Un día, Elisa se acercó a un caballo en las fiestas de su pueblo. Lo acarició, habló con él y le rascó detrás de las orejas. Una sonrisa resquebrajó la máscara de soledad y abrió de nuevo el camino de la esperanza hacia su alma. Papá Noel lloró de alegría y celebró una fiesta con los elfos como no había hecho en décadas. Por fin había acabado. Elisa se abrió y sus padres compraron un caballo que ella llamó Libertad. Lo guardaban en el establo de su finca para que ella lo visitara cada vez que iba a verlos. Paseaban, hablaban y jugaban, y Elisa volvió a reír a carcajadas. Todos pensaron que la oscuridad había terminado.
Hasta hacía dos días. Su madre le dijo que el tío Alberto iría a casa por Navidad. Veinte años desde la última vez que se habían visto. Elisa colgó el teléfono temblando mientras Papá Noel abría y cerraba los puños. Ese sinvergüenza que había hecho… aquello… a una niña de cinco años, ¿iba a volver? ¿A estar en la misma habitación que ella? Cada uno en su hogar, los dos tenían el corazón acelerado y el miedo resbalaba por sus mejillas. «Otra vez no, ¡otra vez no!» pensaron los dos. «¿Qué puedo hacer?» se preguntó ella, mientras sus piernas se movían sin control bajo la mesa. Su mirada se deslizó sobre los catálogos de equitación y el aire que se colaba por la ventana jugueteó con las hojas de la revista hasta que se detuvo en la ilustración de una herradura.
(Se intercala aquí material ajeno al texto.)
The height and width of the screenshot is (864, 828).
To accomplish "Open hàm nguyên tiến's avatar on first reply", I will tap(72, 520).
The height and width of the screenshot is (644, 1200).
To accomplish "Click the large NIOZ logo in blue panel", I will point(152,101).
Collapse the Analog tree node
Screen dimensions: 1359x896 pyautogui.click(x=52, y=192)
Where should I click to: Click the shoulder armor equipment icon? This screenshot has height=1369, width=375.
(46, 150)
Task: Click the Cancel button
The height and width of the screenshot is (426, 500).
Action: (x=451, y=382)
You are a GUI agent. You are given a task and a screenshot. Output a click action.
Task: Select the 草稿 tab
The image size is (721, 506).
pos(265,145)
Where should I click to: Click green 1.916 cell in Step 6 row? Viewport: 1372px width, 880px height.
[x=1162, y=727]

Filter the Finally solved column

Al día siguiente, en casa de sus padres, pidió a su tío Alberto que fuera con ella al establo para enseñarle su caballo. Allí, junto al animal, ella acarició al equino y le susurró palabras tranquilizadoras. En un momento en que miraba para otro lado, Elisa se agachó y cogió un bate que había escondido aquella misma tarde. Lo agarró con fuerza y golpeó la cabeza del monstruo que la perseguía en sus pesadillas. Él cayó al suelo, inconsciente. Lo arrastró junto al caballo y puso su cabeza encima de un saliente. Entonces, colocó una herradura de Libertad en el lugar que había golpeado antes. Tomó de nuevo el bate y lo estampó con todas sus fuerzas contra la herradura. El cráneo reventó con un crujido y la maldad se derramó por el suelo. Elisa se alejó hacia su casa, sin mirar atrás. Un terrible accidente había sucedido en el establo, dijo a sus padres.
Más tarde, cuando la policía revisaba la escena, un bate con manchas de sangre aguardaba en una esquina a ser descubierto, olvidado. En un momento en que no había nadie mirando, sopló una ráfaga de viento cálido que lo hizo rodar, salió del establo y resbaló hasta el arroyo. Y de allí, al infinito.
Papá Noel lloró. Por ella, por su dolor, porque ningún niño debería sufrir lo que ella había sufrido. Y por él, porque su alma había quedado manchada al tomar partido en el mundo con su aliento. Ahora sabía que, por ella, volvería a hacerlo, y eso lo asustaba.
Cuando Elisa llegó a su casa la noche siguiente, encontró el peluche de un gato azul, con los ojos arcoíris, sobre su almohada. Se sentó en la cama, lo abrazó como no había hecho jamás con nadie y derramó su oscuridad hasta dejar el pozo vacío.
Entonces, sus ojos volvieron a ser verdes y volvió a sonreír.
Sin palabras. Mario, me dejaste sin palabras.